Que negócio de família era esse?
Era a dita oficina de reparação de veículos chamada “Auto-Estima Lda.” que é muito importante. Uma pessoa nunca pode deixar de se enxergar e olhar para si e perder nunca a vontade de trabalhar. As ideias funcionam todas e a melhor forma de as ter a funcionar é ter várias coisas em aberto e depois manter cada uma delas, porque senão esmorecem e acabam por morrer. É como aqueles exercícios chineses no circo, com as varinhas e os pratos a rodar em cima: é manter as ideias abertas, premiáveis, e elas, por osmose, arranjam maneira de se encaixar.
“Para estes espetáculos que se adivinham foi escolher um best of, o melhorzinho do Repórter Estrábico que vamos mostrar com novas roupagens e com a nossa maturidade acrescentada (risos)”
Os pratinhos chineses em cima das varas nunca deixaram de rodar, no caso dos Repórter Estrábico?
É verdade. Nunca deixaram de rodar e é engraçado porque reunimo-nos, juntámo-nos e parece que foi ontem que nos separámos.
Ficas com a sensação de que já deviam ter-se reunido há mais tempo?
Sim… entretanto uma pessoa fecha os olhos e já passaram dez anos (risos). Mas temos já várias coisas para serem começadas. Criar é um projeto paralelo: os espetáculos é onde se vai buscar os proventos — já não é nas edições discográficas. E é importante dar espetáculos, porque é preciso arejar as ideias e mostrá-las ao público para que elas possam modificar-se e serem mais experimentadas. O disco é uma coisa estática.
A ideia é fazer só concertos ou começar a fazer música nova?
Como digo, é um projeto paralelo: manter os pratinhos a rodar. Tem que ser feito: temos que dar espetáculos, servindo-nos dos 32 anos de carreira e das edições discográficas — são muitas canções. E para estes espetáculos que se adivinham foi escolher um best of, o melhorzinho do Repórter Estrábico que vamos mostrar com novas roupagens e com a nossa maturidade acrescentada (risos).

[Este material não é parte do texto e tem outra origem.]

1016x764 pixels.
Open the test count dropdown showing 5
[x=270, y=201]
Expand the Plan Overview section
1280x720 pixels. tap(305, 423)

“A ideia do rock eletrónico sempre nos agradou imenso e fomos, por assim dizer, pioneiros. Se não foi o primeiro sampler que existiu em Portugal, nós fomos dos primeiros a comprar um e utilizámo-lo logo. Era como um quinto elemento”
Há alguma previsão de quando poderemos ter novo disco?
Não será propriamente um disco… porque já com o Eurovisão a ideia era irmos lançando singles e todas as canções foram pensadas como singles. A não ser que apareça uma editora que queira pôr cá fora todo o trabalho em conjunto, eu prefiro o imediato de fazer canções e lançá-las.
O que é que custou mais neste processo de desenferrujamento? Houve algum disco, em particular, que tenha sido mais difícil de desenferrujar?
Todos são difíceis, mas houve uns mais fáceis que saíram de imediato. Mas o processo de gravação é todo ele um ato criativo em si: quanto mais uma pessoa puder gravar “live”, mais se aproxima daquilo que realmente desejamos em vez de estarmos a dar grandes voltas na composição para se conseguir uma aproximação àquilo que se faz em palco. Por outro lado, como somos bastante eletrónicos, há também uma exploração que aí se possibilita por estarmos face a face com as máquinas, só a ouvi-las a tocar.
Os Repórter Estrábico regressam aos concertos — e à criação — numa altura em que o uso dos sintetizadores parece estar na moda. É um regresso na altura ideal?
Nós sempre utilizámos as máquinas, sempre com a componente da caixa de ritmos e dos sintetizadores e sequenciadores. A ideia do rock eletrónico sempre nos agradou imenso e fomos, por assim dizer, pioneiros. Se não foi o primeiro sampler que existiu em Portugal, nós fomos dos primeiros a comprar um e utilizámo-lo logo. Era como um quinto elemento. É curioso como conseguimos encaixar aí o rock ‘n’ roll: no nosso caso funciona bem.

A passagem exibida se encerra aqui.